[Task directions]: Continue the profile of Elizabeth Kelleher and her voting rights work below, picking up right after its final sentence.

[Exercise text]:
Championing Voters Rights

The best response to new voting restrictions is more voter education and outreach, says Elizabeth Kelleher, BA ’13

Story by Beth Brosnan
Photography courtesy of Elizabeth Kelleher

Portrait photo of Elizabeth Kelleher

There are two truths that Elizabeth Kelleher, BA ’13, holds to be self-evident: that both education and elections have the power to change lives.

 

That’s why she spent most of 2020 working to provide over 700,000 poll workers with the up-to-date information they needed to oversee the elections and ensure that every vote would be counted.

 

As a research manager with the Fair Elections Center, a nonpartisan voting rights and election reform organization, Kelleher contacted state and local officials around the country and compiled a comprehensive database of election regulations in more than 5,000 voting jurisdictions nationwide. In areas where the pandemic threatened to reduce the number of available poll workers, she helped with recruitment efforts. She also updated student voting guides with new COVID-19-related guidelines.

[Entries provided]:

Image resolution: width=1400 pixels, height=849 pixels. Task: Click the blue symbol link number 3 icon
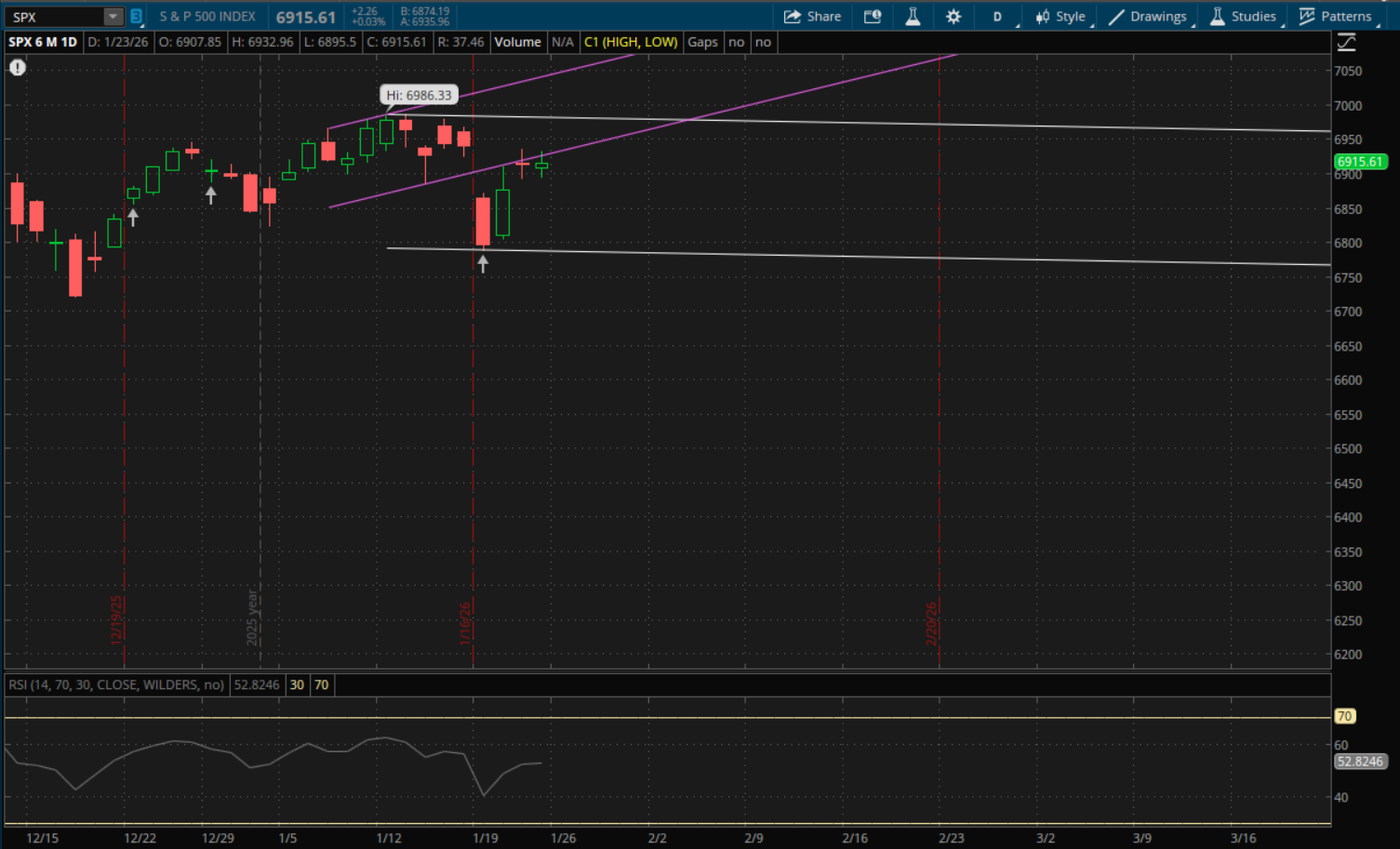pyautogui.click(x=136, y=17)
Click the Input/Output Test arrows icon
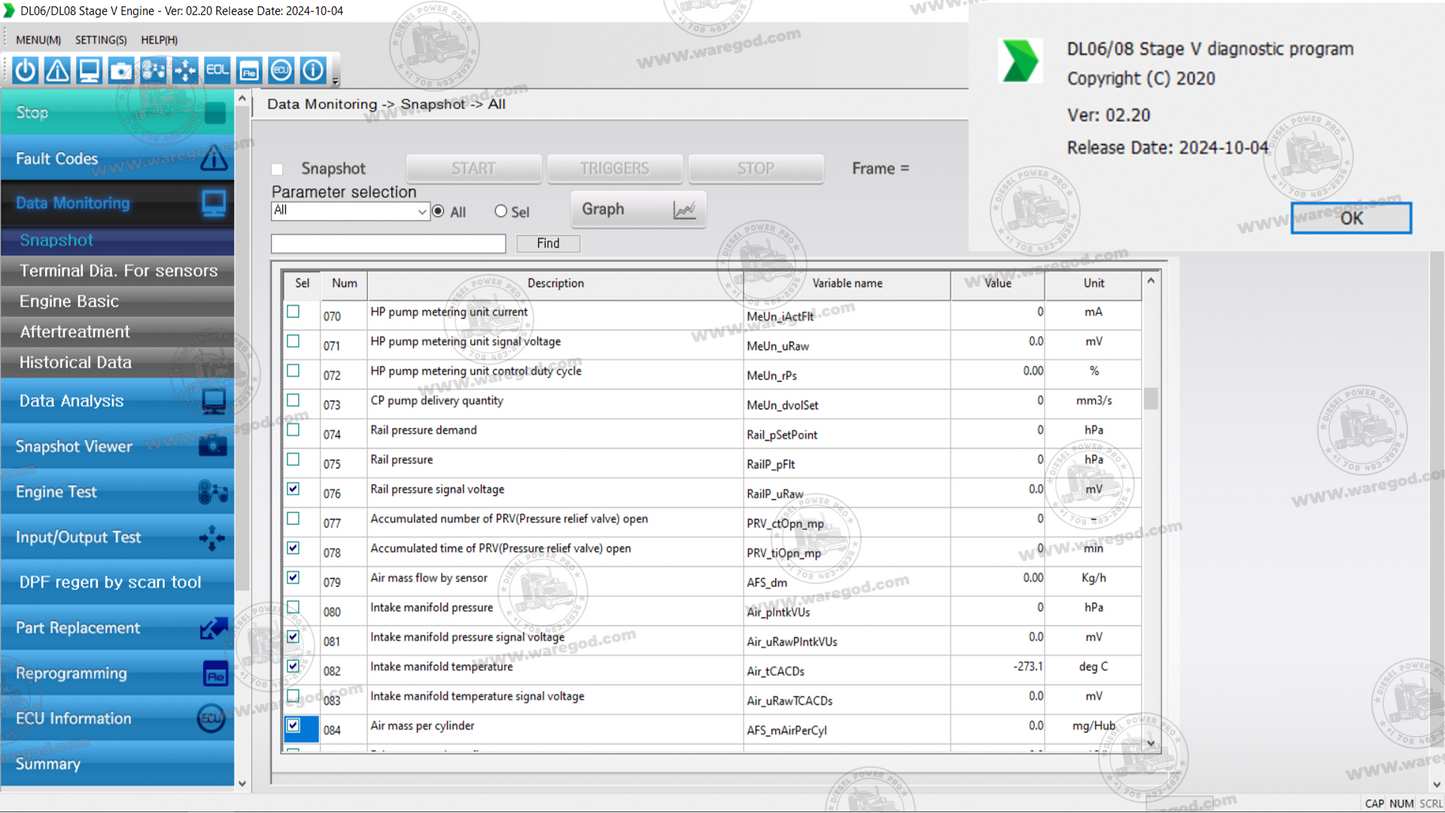The height and width of the screenshot is (813, 1445). pyautogui.click(x=185, y=70)
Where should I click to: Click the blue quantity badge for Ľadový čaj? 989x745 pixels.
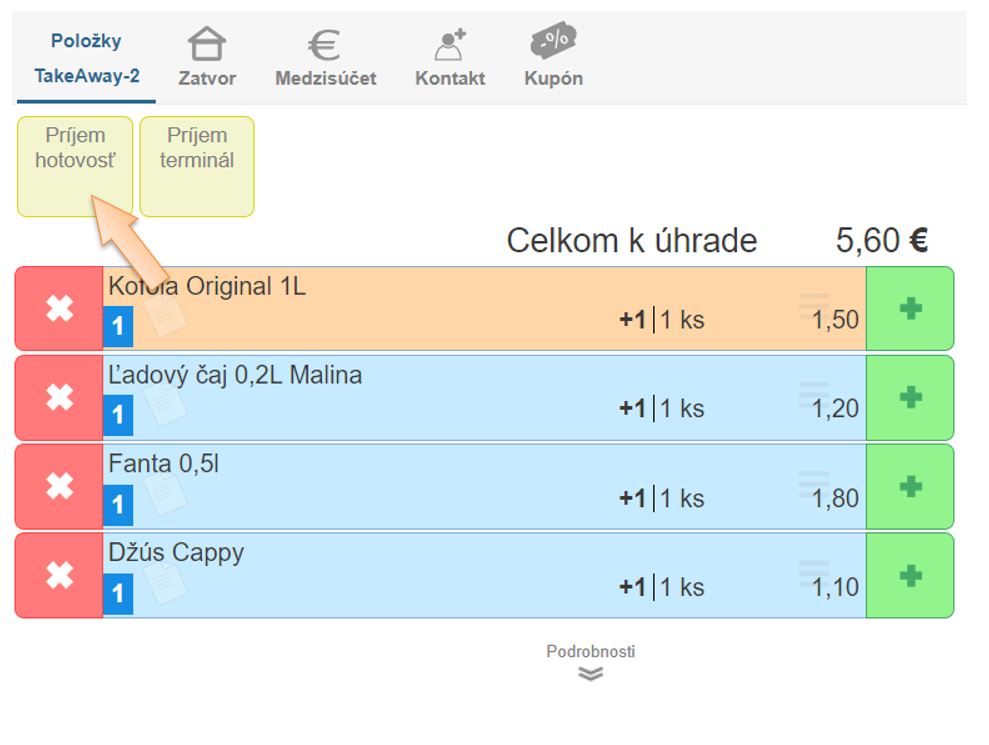point(118,414)
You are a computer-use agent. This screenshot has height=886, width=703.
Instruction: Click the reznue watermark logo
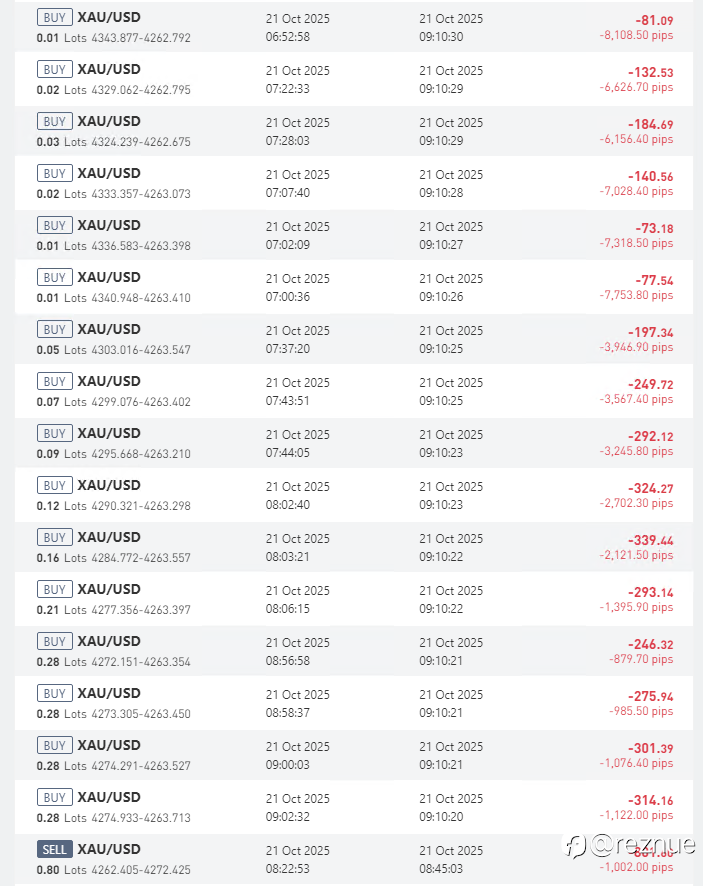[631, 846]
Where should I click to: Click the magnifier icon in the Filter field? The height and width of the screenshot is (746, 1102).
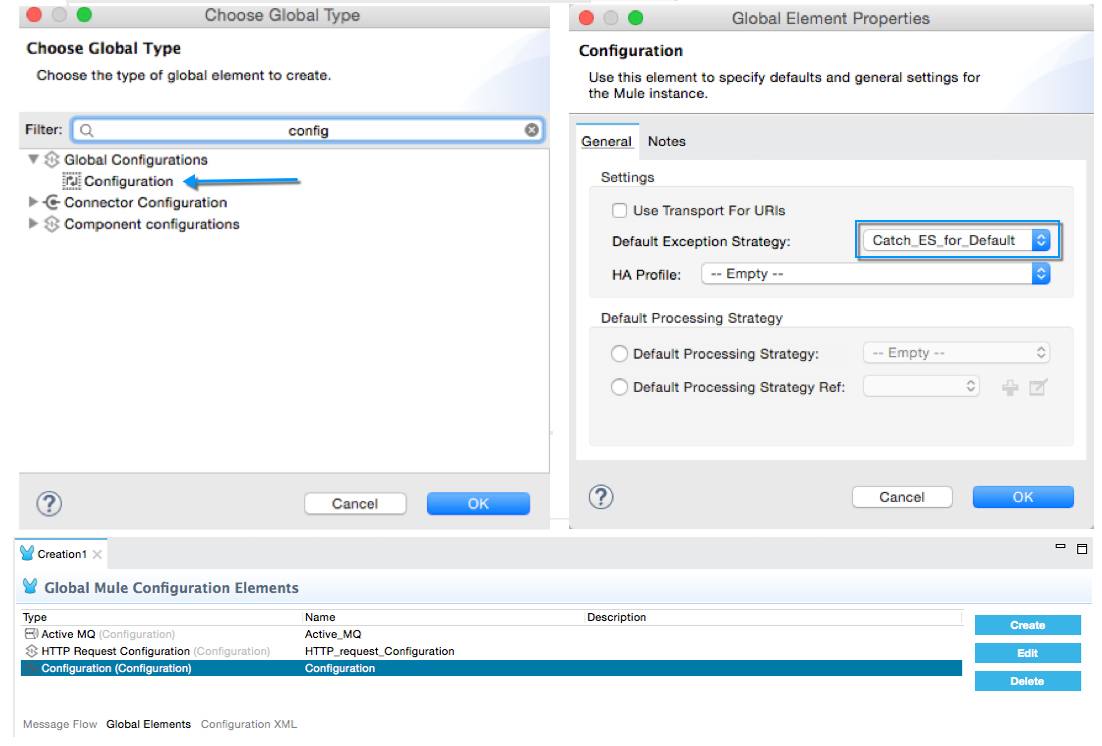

[Response]:
A self-described “policy wonk,” Kelleher relishes this kind of research, but she knows many Americans have neither the time nor bandwidth to follow politics closely, much less track changes in election laws. “I believe that when people understand their opportunities, they rise to them,” she says. “But when they don’t, often they won’t. Access to information is a driving factor in whether people participate in politics.”

 

Kelleher credits two educators with awakening her own interest in politics: her high school civics teacher and Suffolk professor Rachael Cobb, chair of the Political Science & Legal Studies Department, who took a topic that “could have been all theory and made it real. She is such an advocate for students to participate in the political process.”

 

As part of her Elections and Voting course, Cobb encouraged students to volunteer as poll workers during the 2012 elections. Kelleher was hooked. She wrote a paper on state laws governing poll workers, and followed that up with an ambitious research project for InterFuture, the respected intercultural studies program, on voting patterns and attitudes among college students in both the U.S. and Costa Rica. In 2018, as a student at the Harvard Graduate School of Education, she helped lead Harvard’s student voter registration drive.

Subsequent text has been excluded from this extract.